Você até pode analisar o desempenho do PT nas eleições municipais olhando para a parte cheia do copo: o partido passou de 183 prefeituras conquistadas em 2020, para 252 agora, aumentando em 76% a população governada; o PT venceu em Fortaleza, a maior capital do Nordeste; o lulismo não se saiu mal, pois aliados do governo obtiveram vitórias importantes, como no Rio de Janeiro, Belo Horizonte e Belém; das nove disputas do PL nas capitais, no segundo turno, o partido de Bolsonaro perdeu em sete; a extrema-direita bolsonarista projetava eleger mil prefeitos, mas acabou emplacando pouco mais de 500.
Contudo, seria tapar o sol com a peneira não reconhecer que a performance do PT esteve bem aquém do esperado para um partido que governa o Brasil, possui enorme capilaridade em todo o país e sólido capital político, eleitoral e social.
Deixando de lado 2016, quando o partido foi alvejado pelo golpe contra Dilma Rousseff, e 2020, eleição em que sentiu ainda fortemente os efeitos do lawfare, que culminou com prisão ilegal de Lula, o partido elegeu 411 prefeitos, em 2004, 547 prefeitos, em 2008, e 638, em 2012, governando capitais e cidades médias importantes. Se viajarmos um pouco mais no tempo, vale lembrar que, em 1988, o partido venceu as eleições em São Paulo, Porto Alegre e Vitória, só para citar alguns exemplos. As gestões inovadoras e participativas do PT fizeram história.

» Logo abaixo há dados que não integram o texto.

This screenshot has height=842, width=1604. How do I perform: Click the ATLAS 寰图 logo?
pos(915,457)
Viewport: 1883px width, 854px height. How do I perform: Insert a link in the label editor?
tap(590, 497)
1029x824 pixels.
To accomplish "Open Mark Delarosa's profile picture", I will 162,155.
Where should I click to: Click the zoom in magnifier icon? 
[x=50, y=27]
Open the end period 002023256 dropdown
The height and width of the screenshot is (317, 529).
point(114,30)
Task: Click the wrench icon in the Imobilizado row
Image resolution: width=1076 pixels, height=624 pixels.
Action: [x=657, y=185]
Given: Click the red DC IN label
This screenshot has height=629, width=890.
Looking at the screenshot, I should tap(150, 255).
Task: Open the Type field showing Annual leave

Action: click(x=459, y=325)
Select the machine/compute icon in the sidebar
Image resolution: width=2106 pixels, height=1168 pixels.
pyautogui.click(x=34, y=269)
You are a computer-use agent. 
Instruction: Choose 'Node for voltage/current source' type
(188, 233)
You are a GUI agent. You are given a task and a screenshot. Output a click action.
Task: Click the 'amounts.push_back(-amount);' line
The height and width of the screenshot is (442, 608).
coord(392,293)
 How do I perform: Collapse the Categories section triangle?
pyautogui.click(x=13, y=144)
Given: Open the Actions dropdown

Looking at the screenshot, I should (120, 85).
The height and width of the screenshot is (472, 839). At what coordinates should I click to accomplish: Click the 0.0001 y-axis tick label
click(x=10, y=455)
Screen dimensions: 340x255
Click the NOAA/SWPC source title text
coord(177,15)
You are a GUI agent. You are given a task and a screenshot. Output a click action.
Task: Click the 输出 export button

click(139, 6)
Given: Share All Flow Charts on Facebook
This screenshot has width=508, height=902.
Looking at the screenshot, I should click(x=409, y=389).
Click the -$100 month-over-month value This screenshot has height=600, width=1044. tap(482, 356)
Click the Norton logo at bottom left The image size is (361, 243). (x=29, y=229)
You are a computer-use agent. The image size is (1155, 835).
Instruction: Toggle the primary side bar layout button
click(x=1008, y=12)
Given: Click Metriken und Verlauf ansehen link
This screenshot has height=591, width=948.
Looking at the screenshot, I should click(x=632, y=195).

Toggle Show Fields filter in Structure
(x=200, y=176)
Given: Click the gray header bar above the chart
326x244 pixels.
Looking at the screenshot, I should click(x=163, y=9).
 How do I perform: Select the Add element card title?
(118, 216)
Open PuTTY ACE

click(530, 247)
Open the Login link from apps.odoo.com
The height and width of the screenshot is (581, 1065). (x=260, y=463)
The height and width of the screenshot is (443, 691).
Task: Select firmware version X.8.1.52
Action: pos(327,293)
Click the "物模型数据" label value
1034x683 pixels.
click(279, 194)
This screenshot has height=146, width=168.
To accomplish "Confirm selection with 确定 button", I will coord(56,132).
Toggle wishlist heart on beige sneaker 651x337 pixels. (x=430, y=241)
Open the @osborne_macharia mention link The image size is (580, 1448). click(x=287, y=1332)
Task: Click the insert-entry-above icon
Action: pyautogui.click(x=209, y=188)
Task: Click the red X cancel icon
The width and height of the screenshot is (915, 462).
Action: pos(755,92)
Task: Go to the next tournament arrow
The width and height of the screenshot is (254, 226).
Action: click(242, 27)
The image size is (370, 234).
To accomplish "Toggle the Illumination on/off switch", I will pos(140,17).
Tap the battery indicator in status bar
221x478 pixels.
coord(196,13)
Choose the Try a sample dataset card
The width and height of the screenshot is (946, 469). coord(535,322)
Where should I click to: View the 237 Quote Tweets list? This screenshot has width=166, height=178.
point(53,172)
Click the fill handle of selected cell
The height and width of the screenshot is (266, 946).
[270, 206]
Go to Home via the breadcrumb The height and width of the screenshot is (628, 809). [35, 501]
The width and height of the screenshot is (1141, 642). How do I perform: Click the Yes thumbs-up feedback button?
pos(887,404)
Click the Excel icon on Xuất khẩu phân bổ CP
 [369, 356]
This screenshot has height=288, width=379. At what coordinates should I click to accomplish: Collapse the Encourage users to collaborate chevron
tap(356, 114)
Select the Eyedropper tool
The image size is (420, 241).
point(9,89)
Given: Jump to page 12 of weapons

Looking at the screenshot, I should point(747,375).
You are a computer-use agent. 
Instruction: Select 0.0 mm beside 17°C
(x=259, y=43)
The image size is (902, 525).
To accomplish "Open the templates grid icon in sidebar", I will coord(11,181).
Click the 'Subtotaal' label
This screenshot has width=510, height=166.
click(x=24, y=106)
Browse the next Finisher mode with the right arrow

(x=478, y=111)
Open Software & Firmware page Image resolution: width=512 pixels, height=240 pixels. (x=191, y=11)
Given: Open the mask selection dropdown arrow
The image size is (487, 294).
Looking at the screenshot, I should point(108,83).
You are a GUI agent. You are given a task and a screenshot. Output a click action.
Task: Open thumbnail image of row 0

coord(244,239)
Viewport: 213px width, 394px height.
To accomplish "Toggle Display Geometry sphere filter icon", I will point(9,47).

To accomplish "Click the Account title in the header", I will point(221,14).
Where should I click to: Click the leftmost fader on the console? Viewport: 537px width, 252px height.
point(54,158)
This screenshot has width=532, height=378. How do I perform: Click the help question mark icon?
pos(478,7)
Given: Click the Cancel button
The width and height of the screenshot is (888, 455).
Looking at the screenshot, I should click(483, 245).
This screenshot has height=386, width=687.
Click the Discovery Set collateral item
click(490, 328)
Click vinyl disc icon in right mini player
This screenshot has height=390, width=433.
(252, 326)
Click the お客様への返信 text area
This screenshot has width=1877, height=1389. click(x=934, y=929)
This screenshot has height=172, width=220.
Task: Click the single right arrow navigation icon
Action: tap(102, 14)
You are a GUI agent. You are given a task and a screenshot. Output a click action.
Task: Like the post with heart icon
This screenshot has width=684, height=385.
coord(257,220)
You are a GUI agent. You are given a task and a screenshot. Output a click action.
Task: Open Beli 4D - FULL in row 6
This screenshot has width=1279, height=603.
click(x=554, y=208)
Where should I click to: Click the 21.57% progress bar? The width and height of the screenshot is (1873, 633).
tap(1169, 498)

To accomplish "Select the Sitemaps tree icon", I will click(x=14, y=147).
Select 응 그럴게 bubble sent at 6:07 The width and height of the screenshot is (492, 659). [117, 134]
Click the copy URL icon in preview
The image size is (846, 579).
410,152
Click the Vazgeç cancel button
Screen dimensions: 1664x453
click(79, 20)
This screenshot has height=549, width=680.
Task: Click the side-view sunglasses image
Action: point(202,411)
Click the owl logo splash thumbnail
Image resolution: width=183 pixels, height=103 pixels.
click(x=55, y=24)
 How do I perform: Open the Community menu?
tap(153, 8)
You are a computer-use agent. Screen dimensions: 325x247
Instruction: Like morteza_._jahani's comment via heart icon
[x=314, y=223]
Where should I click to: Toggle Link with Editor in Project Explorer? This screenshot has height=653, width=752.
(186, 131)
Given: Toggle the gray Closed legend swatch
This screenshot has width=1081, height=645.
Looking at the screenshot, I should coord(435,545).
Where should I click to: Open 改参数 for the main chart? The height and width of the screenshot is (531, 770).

São diversos os fatores que contribuíram para a queda na preferência pelo partido nas eleições deste ano. Da falta de um discurso mais antenado com a questão do empreendedorismo às debilidades na disputa ideológica e cultural por corações e mentes, passando pelas falhas de comunicação que fazem o PT perder de goleada nas redes para a extrema-direita, são várias as causas que ajudam a entender a votação declinante no partido. A burocratização de parte significativa das direções petistas, em detrimento do trabalho de base junto ao povo, e as mudanças profundas no mercado de trabalho também pesam de forma considerável.
Mas não dá mais para seguir tocando a bola para os lados e fingir que está superado o dano à imagem do partido causado por uma caçada midiática-jurídica-parlamentar sem precedentes na história do país.
As realizações do governo Lula, por mais benefícios que tragam para a população, não têm o condão de, isoladamente, reverterem a visão distorcida e negativa que segmentos expressivos da sociedade têm do PT, especialmente no Centro-Oeste, em maior escala, mas também no Sul, Sudeste e Norte, tanto nos estratos médios como nas classes populares.
Desde 2016, quadros qualificados do partido vêm perdendo eleições pelo simples motivo de pertencerem ao PT. Muitos eleitores preferem votar em qualquer um, desde que seja para impedir a vitória de um petista.
Isso vem acontecendo com frequência. Na eleição municipal desse ano, o caso de Porto Alegre talvez seja o mais emblemático. Na capital gaúcha, o eleitorado decidiu reeleger um prefeito com públicas e notórias responsabilidades pela maior tragédia ambiental do estado apenas para derrotar uma petista, a combativa e preparada deputada Maria do Rosário.
Penso ter chegado a hora de o partido enfrentar com métodos científicos o problema do antipetismo, porque, por ser de extrema complexidade, a questão não tem solução simples, E é importante frisar que o antipetismo atinge também, em maior ou menor grau, toda a esquerda.
Por que não fazer uma ampla pesquisa nacional sobre os motivos da rejeição ao partido? De posse desses resultados, a direção traçaria políticas e elaboraria estratégias para tentar desatar, com método e racionalidade, os nós que abalam a imagem do PT no imaginário coletivo.
Segundo algumas pesquisas, o contingente de bolsonaristas raiz na população gira em torno dos 20%. Estes parecem caso perdido para um projeto de país democrático, humanista, inclusivo e soberano, já que compartilham dos valores do neofascismo brasileiro.
Fora dessa parcela, existe um mundo de gente a ser disputada, conquistada ou reconquistada, já que é grande a quantidade de pessoas que se dizem antipetistas hoje, mas que já simpatizaram e votaram no PT em passado recente.
É urgente que o partido formule políticas capazes de atrair essa gente de volta. Nada pode ser mais importante do que se armar politicamente para enfrentar o antipetismo, que é o anticomunismo com nova roupagem dos dias atuais.